## SUMBER
----------------------------------------

Ya, saya paham hal itu. Itu memang cara (mengeksploitasi Papua secara politis?Red.) yang paling efektif.
Maksud Anda?
Ibaratnya, kalau saya sudah dikenal sebagai maling, setiap ada kehilangan, tuduhannya pasti ke saya dan pasti pula orang akan percaya karena saya memang sudah dikenal sebagai maling. Dengan tersingkirnya TNI dari Papua, mereka untung besar. Maka, tuduhkan saja semuanya dan amat efektif karena opini negatif amat mudah terbentuk. Saya amat sadar bahwa mereka mengeksploitasi masa lalu kita yang kurang bagus.
Karena itu, Anda tetap menggugat harian The Washington Post?
Saya tidak akan mundur. Saya akan membuktikan bahwa tuduhan The Washington Post tidak benar. Kalau memang mereka punya fakta, silakan, saya akan lega menerimanya. Tapi kalau mereka tidak bisa membuktikan, ya, saya yang akan membuktikan bahwa itu rekayasa belaka. Kalau saya hanya membantah tulisan mereka tidak benar, orang bisa saja mengatakan ?mana ada maling mau mengaku?.
Bagaimana jika The Washington Post melobi untuk berdamai?
Opini yang mereka kembangkan adalah apa yang terjadi di Timika merupakan ulah TNI, dan saya pribadi merencanakannya. Tujuan saya sekadar membuktikan bahwa apa yang ditulis The Washington Post itu tidak benar. Sejauh kerusakan akibat pemberitaan seperti itu bisa diperbaiki, bagi saya sudah cukup.
Apa hasil investigasi Anda dalam kasus Timika?
Kita sudah empat kali memberangkatkan tim ke sana untuk mengusut siapa anak buah saya yang terlibat. Kalau memang betul ada anak buah saya yang terlibat, harus diberi sanksi hukum.
Kenapa sampai empat kali?
Karena sampai tim ketiga semuanya gagal meyakinkan saya. Mereka tidak mendapatkan siapa yang terlibat dan menurut mereka tidak ada keterlibatan anggota TNI. Tim keempat kami berangkatkan dan dipimpin langsung oleh seorang asintel.

----------------------------------------

## INFORMASI YANG DIBERIKAN
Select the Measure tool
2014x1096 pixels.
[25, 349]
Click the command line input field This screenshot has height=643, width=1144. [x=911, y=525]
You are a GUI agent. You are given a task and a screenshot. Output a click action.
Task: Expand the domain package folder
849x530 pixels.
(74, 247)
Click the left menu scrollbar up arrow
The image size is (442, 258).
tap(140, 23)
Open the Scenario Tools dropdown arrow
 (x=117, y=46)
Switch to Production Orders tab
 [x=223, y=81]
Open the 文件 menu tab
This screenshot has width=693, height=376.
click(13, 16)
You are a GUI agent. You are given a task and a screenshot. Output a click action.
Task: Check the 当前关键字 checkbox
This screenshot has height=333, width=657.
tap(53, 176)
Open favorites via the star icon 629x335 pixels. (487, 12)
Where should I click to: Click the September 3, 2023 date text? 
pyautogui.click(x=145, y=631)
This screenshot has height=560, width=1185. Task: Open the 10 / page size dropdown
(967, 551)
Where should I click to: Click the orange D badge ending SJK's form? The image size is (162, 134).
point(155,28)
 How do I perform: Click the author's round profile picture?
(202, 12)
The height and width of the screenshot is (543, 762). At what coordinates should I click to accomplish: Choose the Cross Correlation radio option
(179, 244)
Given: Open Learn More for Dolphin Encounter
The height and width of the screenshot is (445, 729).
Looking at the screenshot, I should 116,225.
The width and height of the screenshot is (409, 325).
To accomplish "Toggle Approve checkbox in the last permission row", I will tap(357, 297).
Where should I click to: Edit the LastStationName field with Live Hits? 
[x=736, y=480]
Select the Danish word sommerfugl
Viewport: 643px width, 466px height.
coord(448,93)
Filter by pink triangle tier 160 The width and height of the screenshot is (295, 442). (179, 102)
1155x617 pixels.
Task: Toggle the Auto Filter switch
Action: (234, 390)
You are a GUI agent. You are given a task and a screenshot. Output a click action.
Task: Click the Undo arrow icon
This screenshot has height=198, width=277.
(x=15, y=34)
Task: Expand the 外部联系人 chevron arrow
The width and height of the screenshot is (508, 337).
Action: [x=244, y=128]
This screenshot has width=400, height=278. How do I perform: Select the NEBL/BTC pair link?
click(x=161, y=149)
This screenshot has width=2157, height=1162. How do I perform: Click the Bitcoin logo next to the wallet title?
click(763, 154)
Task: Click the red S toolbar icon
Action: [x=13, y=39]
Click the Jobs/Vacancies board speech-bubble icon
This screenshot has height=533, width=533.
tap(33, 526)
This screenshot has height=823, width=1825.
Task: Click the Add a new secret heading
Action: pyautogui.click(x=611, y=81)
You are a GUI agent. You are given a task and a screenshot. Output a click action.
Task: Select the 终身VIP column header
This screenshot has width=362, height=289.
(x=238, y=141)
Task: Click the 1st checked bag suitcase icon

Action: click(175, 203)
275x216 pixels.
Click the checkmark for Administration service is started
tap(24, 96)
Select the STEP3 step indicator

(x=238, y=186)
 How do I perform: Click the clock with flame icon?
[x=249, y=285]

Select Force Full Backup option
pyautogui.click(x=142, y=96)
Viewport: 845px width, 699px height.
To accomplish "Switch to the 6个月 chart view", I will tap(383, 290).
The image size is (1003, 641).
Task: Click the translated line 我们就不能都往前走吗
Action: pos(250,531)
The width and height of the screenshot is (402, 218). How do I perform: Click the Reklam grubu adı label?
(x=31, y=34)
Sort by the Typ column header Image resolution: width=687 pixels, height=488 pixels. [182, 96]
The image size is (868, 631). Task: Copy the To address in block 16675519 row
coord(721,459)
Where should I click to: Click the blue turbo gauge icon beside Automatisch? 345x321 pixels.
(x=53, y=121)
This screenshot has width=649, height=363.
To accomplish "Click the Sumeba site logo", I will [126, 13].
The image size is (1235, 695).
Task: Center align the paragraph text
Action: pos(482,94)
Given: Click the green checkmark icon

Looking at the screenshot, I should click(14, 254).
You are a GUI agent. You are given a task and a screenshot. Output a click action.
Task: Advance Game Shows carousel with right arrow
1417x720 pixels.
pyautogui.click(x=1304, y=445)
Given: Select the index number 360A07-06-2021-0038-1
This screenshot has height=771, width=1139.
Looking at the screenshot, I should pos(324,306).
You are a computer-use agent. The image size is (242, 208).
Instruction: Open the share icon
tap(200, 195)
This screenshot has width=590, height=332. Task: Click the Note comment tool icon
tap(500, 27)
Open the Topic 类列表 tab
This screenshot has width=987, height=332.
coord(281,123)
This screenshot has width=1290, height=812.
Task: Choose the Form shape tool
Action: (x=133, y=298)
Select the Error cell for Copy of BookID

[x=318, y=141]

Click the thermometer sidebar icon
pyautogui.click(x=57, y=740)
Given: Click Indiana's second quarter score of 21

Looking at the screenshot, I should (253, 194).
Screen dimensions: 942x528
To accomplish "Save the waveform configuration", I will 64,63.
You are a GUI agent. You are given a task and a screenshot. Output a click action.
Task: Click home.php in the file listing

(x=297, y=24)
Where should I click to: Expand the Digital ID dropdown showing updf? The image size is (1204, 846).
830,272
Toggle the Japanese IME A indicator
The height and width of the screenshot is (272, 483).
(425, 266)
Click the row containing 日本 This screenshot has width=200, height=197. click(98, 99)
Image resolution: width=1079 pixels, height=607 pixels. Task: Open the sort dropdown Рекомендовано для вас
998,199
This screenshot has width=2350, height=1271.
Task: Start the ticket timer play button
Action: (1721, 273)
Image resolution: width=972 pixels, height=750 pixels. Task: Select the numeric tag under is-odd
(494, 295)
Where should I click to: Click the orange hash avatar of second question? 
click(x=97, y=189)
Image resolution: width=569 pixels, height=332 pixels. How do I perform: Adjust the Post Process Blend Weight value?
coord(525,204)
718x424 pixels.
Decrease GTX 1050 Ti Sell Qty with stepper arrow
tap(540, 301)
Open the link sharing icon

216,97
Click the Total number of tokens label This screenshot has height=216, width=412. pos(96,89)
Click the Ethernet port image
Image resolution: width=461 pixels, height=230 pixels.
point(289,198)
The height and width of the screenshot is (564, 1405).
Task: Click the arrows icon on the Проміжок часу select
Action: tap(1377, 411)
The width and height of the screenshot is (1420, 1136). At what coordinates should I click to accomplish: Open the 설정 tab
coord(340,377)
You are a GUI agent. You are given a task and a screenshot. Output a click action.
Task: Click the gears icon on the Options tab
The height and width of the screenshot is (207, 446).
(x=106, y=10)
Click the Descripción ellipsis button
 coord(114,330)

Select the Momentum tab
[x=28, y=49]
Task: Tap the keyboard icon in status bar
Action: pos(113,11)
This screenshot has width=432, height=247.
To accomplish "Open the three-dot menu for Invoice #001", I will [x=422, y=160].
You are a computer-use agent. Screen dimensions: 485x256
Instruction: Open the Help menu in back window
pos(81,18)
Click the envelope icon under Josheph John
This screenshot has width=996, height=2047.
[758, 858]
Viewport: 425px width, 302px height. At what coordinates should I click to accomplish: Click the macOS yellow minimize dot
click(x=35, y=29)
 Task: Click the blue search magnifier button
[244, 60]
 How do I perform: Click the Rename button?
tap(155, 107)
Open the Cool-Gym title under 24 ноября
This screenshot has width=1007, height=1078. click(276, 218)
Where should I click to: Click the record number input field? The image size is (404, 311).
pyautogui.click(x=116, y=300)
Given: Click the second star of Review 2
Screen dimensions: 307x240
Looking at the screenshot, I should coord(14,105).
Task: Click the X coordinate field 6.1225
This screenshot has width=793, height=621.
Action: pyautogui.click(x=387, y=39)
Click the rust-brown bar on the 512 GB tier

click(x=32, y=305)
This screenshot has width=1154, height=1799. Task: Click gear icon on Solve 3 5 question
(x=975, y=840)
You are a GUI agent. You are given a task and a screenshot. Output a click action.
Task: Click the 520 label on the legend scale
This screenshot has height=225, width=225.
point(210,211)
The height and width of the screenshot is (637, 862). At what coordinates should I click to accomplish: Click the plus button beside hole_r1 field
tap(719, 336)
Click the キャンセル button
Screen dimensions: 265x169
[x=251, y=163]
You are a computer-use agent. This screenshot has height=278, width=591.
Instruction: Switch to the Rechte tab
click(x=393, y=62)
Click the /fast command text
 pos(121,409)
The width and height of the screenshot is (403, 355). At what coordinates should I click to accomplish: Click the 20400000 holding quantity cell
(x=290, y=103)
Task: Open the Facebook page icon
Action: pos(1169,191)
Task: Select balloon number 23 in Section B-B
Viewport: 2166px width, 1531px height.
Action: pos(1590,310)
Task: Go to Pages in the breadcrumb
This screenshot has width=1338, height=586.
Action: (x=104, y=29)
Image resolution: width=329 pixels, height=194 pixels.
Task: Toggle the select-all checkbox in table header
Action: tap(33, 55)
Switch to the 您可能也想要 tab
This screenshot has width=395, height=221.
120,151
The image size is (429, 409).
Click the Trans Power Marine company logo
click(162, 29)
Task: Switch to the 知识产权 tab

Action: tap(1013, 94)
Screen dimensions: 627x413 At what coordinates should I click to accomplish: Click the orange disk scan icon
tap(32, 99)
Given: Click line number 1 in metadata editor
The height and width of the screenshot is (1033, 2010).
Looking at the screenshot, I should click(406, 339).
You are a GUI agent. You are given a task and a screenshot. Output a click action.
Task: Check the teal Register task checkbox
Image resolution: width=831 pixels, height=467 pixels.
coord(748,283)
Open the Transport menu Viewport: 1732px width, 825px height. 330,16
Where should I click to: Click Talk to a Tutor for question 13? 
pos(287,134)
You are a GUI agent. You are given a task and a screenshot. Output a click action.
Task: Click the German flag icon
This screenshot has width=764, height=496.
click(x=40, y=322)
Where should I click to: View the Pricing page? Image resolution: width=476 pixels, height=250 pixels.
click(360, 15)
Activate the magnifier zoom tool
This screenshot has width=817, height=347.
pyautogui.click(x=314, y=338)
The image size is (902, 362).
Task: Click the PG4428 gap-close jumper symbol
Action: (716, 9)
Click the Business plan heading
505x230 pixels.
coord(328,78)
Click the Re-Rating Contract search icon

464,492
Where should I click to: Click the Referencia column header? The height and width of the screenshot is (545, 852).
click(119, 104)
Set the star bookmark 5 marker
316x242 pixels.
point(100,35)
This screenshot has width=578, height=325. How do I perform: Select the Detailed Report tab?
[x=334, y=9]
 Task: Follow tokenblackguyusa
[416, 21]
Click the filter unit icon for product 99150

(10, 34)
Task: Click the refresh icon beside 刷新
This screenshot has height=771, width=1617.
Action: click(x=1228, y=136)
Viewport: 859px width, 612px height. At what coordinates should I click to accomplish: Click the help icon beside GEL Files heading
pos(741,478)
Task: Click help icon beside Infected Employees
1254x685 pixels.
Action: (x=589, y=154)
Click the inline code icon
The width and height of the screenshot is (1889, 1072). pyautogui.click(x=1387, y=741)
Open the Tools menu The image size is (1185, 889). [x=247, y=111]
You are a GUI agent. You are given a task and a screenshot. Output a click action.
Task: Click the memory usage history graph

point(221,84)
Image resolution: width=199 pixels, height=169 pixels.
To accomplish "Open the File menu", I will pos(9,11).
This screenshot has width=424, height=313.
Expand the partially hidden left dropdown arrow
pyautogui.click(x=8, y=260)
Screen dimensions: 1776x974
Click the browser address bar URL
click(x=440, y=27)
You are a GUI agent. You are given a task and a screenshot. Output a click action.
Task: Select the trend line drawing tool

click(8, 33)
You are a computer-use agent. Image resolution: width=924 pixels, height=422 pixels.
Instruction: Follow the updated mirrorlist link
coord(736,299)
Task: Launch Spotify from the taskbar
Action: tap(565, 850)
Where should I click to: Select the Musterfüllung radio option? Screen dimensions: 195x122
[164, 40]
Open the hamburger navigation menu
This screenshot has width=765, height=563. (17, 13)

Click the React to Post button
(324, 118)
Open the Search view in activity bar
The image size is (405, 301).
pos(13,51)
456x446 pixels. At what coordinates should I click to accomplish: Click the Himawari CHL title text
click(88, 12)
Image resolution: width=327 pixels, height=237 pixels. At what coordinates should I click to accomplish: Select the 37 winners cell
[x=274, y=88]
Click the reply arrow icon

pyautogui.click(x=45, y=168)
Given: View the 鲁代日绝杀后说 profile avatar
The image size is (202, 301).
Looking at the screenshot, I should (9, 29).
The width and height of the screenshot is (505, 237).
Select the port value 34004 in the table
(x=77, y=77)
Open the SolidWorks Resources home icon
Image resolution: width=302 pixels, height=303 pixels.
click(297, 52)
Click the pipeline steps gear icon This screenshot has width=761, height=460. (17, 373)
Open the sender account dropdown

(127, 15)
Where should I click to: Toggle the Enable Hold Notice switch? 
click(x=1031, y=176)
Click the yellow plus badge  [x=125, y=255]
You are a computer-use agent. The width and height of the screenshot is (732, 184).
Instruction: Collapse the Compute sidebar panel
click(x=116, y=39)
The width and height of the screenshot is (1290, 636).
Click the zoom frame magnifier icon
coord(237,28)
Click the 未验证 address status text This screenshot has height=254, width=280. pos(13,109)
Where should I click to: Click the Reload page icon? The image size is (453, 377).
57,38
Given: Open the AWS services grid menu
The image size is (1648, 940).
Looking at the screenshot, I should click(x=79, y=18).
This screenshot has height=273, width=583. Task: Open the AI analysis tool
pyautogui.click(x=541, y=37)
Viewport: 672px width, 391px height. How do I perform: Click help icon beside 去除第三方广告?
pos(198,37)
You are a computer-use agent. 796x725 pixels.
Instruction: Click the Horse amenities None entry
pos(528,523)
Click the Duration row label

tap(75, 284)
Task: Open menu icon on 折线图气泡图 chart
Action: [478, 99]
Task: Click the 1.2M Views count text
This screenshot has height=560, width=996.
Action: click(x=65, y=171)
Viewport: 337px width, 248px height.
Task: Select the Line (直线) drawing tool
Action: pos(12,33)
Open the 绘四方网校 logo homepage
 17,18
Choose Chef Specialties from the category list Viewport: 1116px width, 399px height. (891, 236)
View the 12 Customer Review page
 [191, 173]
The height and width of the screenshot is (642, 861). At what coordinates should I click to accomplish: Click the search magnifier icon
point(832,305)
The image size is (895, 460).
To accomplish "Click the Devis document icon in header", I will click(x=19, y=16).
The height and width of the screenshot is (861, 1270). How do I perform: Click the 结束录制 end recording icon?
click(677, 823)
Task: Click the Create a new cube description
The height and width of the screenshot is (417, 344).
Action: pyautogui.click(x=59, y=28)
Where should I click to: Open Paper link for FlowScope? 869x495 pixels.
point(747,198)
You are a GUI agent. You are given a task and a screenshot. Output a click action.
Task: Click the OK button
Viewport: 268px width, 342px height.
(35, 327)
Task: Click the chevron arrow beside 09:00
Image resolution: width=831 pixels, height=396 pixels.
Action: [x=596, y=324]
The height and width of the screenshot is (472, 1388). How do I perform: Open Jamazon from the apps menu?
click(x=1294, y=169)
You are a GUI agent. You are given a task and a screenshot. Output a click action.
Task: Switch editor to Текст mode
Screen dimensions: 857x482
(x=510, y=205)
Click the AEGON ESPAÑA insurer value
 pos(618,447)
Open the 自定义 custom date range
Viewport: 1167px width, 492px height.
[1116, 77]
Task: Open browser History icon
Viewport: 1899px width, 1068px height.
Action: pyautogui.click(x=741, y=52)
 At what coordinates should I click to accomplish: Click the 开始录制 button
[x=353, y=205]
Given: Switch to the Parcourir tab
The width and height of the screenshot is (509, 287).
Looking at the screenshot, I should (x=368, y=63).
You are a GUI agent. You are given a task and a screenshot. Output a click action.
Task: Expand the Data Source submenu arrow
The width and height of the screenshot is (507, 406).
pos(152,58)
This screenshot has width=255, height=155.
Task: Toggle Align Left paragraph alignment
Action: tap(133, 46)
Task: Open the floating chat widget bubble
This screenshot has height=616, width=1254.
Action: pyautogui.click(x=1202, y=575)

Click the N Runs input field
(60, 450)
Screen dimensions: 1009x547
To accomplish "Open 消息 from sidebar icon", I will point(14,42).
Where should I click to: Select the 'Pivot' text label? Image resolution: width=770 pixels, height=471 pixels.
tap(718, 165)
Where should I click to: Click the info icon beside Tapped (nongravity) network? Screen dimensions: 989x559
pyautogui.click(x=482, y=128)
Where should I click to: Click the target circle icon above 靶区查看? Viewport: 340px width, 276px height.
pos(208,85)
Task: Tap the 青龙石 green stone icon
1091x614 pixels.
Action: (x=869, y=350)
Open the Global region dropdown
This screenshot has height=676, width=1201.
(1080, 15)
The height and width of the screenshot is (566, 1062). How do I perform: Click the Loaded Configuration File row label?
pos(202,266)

----------------------------------------

## KERJAKAN BERIKUT INI
1. Dalam wawancara tentang kasus Timika, siapa yang langsung memimpin tim keempat?
2. Tolong lanjutkan wawancara tentang kasus Timika itu, mulai setelah kalimat terakhirnya.

## HASIL PER TUGAS
1. Seorang asintel.

2.
Apa yang Anda minta dari asintel tersebut?
Saya katakan, kamu harus mendapat jawaban yang sebenarnya. Kalau kamu mengatakan tidak ada keterlibatan anggota TNI, yakinkan saya bahwa memang tidak ada yang terlibat. Kalau ada yang terlibat, yakinkan saya siapa yang terlibat. Saya sendiri yang akan mengumumkan hasil investigasi kami.
Kenapa hasilnya berbeda dengan investigasi polisi?
Kalau polisi menemukan hasil yang berbeda, kita adakan join investigasi.
Mengapa harus melibatkan Biro Penyelidik Federal (FBI) Amerika?
Ada warga Amerika Serikat yang menjadi korban. Jadi, wajar kalau Amerika merasa dirugikan. Biarkan mereka ikut terlibat dalam investigasi ini, biar adil. Kalau hasilnya menyebutkan keterlibatan anggota TNI, saya ikhlas menerima. Lega hati saya karena itu fakta. Sebaliknya, jangan katakan TNI melakukan tekanan kalau ternyata hasilnya menyatakan tak ada anggota TNI yang terlibat. Bagi saya, keterlibatan FBI sangat penting untuk menjamin fairness.
Siapa yang punya ide mengundang FBI?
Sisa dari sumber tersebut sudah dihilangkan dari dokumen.